On Thu, 07 Oct 2010 12:10:37 -0000, Sven Olaf Kamphuis said:
If what you're asking under point c is "what happens if a system that contains such a password for your email address gets compromised" the answer is simple, you remove that specific password from your approved passwords list
140 million or so compromised systems. You may be spending a lot of time removing compromised passwords from your list - and even more problematic, notifying everybody of the *new* password(s) they should use to e-mail to you. So far this month, I've seen 4,964 mails from 1,090 different From: lines (mostly due to a subscription to the linux-kernel list, which is a true fire hose), and some 250 different SMTP MAIL FROM: sources.
(note that on the receiver side, the password is not linked to the source email address, senders can use any source email address they want, as long as one of the currently active/accepted passwords is in the email)
We'll overlook the fact that if the password isn't linked to the source address, then *any* sender can use any source they want, as long as as it's known that *some* sender used '97%-chicken-teriyaki' as a password. And with 140 million compromised boxes, there's a basically never-ending supply of credentials to be stolen and used.
remaining problems with this system are: by lack of a standard header for Password: which should be supported by all clients, address books, online shops, mailinglists, we put the password in the email, which means, that on Cc:'s and forwards etc the password got forwarded along with the email, potentially giving other people the password too.
And you recognize that your scheme leaks said passwords, but that's not a fatal problem.
Now, this is -100%- spam stopping, smtp can be as open relay and you want, the internet can be full of compromised windows boxes chunking out tons of crap, but you won't get any spam, just mail from people YOU choose to deal with, by actively -giving- them a password yourself, which you can also -revoke-.

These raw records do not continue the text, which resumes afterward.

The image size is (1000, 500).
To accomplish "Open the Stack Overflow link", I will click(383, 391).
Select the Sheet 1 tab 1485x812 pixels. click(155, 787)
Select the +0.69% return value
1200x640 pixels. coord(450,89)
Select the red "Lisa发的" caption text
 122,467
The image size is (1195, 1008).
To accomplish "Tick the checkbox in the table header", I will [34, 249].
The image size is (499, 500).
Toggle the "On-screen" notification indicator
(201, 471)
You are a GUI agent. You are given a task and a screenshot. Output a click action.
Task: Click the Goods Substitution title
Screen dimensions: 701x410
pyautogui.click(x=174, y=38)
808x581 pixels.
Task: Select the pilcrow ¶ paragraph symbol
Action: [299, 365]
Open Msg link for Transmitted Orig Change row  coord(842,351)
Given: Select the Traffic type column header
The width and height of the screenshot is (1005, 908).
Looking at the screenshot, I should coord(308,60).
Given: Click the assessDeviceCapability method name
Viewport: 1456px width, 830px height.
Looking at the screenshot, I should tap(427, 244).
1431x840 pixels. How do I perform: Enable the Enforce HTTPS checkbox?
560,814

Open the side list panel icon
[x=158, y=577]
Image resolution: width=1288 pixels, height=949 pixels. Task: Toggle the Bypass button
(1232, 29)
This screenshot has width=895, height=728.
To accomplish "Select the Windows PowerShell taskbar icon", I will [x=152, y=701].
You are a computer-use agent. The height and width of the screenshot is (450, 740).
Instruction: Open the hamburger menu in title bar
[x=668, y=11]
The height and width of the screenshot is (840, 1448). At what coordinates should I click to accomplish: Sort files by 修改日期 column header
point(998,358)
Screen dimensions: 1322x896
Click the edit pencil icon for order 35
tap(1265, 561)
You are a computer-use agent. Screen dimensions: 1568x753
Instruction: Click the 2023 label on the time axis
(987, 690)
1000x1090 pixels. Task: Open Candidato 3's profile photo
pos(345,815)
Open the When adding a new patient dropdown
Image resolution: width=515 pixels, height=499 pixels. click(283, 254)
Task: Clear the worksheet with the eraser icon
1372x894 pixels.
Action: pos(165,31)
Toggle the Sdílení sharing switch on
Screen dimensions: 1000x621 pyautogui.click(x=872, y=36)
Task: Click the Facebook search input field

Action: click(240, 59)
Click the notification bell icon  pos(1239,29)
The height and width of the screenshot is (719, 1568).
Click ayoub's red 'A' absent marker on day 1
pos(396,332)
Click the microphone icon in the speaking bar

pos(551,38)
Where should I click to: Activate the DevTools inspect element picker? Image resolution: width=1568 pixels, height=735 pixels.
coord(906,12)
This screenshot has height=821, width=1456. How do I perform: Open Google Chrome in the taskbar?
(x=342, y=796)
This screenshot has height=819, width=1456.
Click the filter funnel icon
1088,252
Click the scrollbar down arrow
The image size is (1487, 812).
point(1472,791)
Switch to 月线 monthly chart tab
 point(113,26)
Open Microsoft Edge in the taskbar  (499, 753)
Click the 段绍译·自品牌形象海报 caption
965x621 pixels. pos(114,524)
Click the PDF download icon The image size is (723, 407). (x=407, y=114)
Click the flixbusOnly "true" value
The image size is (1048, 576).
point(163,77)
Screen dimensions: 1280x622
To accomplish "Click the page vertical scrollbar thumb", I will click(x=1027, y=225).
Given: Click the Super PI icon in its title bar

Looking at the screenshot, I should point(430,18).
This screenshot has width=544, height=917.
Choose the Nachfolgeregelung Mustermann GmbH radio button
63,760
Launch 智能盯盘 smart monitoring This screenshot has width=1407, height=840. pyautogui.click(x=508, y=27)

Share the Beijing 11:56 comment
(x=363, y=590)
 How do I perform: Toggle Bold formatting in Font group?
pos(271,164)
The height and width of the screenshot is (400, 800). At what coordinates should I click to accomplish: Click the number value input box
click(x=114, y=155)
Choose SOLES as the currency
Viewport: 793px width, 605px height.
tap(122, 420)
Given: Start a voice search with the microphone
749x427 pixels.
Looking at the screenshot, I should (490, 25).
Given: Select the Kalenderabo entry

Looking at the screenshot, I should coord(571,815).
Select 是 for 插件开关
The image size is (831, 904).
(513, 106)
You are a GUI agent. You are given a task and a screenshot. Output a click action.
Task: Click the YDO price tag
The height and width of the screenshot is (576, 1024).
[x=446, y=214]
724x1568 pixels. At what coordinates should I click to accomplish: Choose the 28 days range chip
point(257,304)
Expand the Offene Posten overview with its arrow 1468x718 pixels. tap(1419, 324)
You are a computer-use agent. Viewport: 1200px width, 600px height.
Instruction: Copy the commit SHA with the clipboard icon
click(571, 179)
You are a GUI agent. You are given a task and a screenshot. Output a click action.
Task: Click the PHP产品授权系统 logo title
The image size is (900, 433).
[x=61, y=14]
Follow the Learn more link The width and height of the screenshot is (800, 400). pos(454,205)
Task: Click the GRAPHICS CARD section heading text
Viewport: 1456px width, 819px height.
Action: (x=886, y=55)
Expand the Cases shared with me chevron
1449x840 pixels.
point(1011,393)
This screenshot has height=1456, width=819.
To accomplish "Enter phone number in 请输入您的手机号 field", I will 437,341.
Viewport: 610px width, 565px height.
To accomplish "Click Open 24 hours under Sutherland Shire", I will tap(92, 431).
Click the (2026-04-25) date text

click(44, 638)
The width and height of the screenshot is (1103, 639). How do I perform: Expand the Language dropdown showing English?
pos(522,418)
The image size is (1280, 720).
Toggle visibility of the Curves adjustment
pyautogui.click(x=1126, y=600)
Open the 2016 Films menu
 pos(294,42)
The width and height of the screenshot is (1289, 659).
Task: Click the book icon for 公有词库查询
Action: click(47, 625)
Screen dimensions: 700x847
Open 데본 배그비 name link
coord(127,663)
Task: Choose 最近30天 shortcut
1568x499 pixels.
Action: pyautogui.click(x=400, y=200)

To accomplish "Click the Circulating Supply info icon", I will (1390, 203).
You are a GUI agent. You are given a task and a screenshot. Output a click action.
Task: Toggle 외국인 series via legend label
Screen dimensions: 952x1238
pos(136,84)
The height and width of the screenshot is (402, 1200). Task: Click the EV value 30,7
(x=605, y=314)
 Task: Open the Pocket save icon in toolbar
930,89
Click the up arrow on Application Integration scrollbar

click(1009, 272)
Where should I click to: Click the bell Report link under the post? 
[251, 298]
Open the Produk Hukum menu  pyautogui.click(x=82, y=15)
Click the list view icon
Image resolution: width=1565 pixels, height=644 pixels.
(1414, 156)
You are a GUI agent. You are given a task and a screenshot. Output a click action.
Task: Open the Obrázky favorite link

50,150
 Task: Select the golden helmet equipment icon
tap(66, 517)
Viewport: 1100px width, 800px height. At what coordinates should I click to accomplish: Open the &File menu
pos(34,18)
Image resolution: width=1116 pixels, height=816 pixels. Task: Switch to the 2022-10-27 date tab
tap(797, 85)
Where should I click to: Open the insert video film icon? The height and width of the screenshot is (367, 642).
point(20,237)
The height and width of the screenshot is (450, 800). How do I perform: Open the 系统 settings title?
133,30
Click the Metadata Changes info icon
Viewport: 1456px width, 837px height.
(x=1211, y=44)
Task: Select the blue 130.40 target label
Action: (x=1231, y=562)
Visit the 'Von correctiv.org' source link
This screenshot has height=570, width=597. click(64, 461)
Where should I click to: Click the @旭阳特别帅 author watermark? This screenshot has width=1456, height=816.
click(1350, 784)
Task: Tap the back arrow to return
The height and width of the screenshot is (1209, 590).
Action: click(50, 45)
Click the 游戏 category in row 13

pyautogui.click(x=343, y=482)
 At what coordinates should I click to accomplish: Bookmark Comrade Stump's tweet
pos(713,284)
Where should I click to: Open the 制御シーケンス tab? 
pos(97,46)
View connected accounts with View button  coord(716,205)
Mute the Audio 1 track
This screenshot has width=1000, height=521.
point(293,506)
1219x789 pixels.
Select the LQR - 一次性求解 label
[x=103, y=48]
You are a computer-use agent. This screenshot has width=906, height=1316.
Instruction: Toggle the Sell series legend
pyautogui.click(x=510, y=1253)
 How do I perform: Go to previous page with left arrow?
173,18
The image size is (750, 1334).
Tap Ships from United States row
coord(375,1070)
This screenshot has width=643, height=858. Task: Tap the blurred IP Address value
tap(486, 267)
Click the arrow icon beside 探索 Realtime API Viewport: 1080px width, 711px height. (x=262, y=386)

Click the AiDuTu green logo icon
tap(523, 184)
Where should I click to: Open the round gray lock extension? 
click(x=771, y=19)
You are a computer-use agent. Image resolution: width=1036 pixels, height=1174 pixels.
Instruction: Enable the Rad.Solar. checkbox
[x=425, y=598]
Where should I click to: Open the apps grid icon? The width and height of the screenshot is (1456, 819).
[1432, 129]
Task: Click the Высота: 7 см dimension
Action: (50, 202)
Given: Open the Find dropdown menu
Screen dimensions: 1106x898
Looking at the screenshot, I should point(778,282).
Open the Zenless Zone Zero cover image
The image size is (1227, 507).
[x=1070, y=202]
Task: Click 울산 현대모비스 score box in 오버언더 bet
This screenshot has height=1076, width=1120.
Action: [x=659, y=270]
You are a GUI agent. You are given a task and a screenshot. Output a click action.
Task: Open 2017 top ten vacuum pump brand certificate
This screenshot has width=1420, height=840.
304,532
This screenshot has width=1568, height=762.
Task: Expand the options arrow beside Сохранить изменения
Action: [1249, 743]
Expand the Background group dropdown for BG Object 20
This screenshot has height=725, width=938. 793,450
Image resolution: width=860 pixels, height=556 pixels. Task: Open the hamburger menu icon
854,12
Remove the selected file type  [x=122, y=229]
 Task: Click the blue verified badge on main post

So explain to me in *detail* - you're in the To: line of this mail. I don't believe I've sent to you in the past. I acquire a password valid to send you this e-mail, how, exactly? After all, I can't e-mail you and ask for one... After that, explain how a Hotmail user migrates to GMail (or vice versa) and retains their ability to contact everybody they used to contact. You might want to look at this: http://www.rhyolite.com/anti-spam/you-might-be.html and see how many of the entries in the list apply to your proposal. (Nothing personal - I don't think *any* realistic anti-spam proposal can get much traction unless they've at least *thought* about every single bullet point on that list). Further discussion is probably best on SPAM-L.